| Instructions for the task |
From the listing below, pull out each line that contains the word "Open" and copy it in full. Only matches with the same capitalization count.

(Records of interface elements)
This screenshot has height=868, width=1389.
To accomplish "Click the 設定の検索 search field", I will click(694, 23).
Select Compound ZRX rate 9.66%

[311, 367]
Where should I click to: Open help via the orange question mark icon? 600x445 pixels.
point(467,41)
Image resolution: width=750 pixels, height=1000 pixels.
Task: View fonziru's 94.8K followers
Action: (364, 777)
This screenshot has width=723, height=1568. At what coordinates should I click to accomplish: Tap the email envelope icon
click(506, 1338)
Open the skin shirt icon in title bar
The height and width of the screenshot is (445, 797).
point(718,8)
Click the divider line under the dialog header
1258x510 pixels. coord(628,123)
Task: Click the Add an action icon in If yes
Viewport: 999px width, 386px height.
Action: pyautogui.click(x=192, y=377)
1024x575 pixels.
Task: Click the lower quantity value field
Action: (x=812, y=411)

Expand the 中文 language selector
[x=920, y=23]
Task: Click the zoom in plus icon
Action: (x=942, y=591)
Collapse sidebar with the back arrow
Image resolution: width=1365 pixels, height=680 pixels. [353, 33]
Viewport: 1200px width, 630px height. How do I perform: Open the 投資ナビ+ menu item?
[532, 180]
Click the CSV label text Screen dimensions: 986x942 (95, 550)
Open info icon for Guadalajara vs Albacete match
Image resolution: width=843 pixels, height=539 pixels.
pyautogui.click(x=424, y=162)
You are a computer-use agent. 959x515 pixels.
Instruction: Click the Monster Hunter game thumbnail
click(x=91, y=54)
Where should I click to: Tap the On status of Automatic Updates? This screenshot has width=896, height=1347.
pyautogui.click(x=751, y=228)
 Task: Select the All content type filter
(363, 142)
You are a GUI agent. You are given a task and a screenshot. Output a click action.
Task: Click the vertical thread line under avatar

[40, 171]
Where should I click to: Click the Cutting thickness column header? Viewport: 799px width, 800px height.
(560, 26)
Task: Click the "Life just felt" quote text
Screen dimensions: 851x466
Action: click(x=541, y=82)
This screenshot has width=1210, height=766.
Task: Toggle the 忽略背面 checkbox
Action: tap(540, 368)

| The solution |
Where should I click to: Open help via the orange question mark icon? 600x445 pixels.
Open the skin shirt icon in title bar
Viewport: 1200px width, 630px height. How do I perform: Open the 投資ナビ+ menu item?
Open info icon for Guadalajara vs Albacete match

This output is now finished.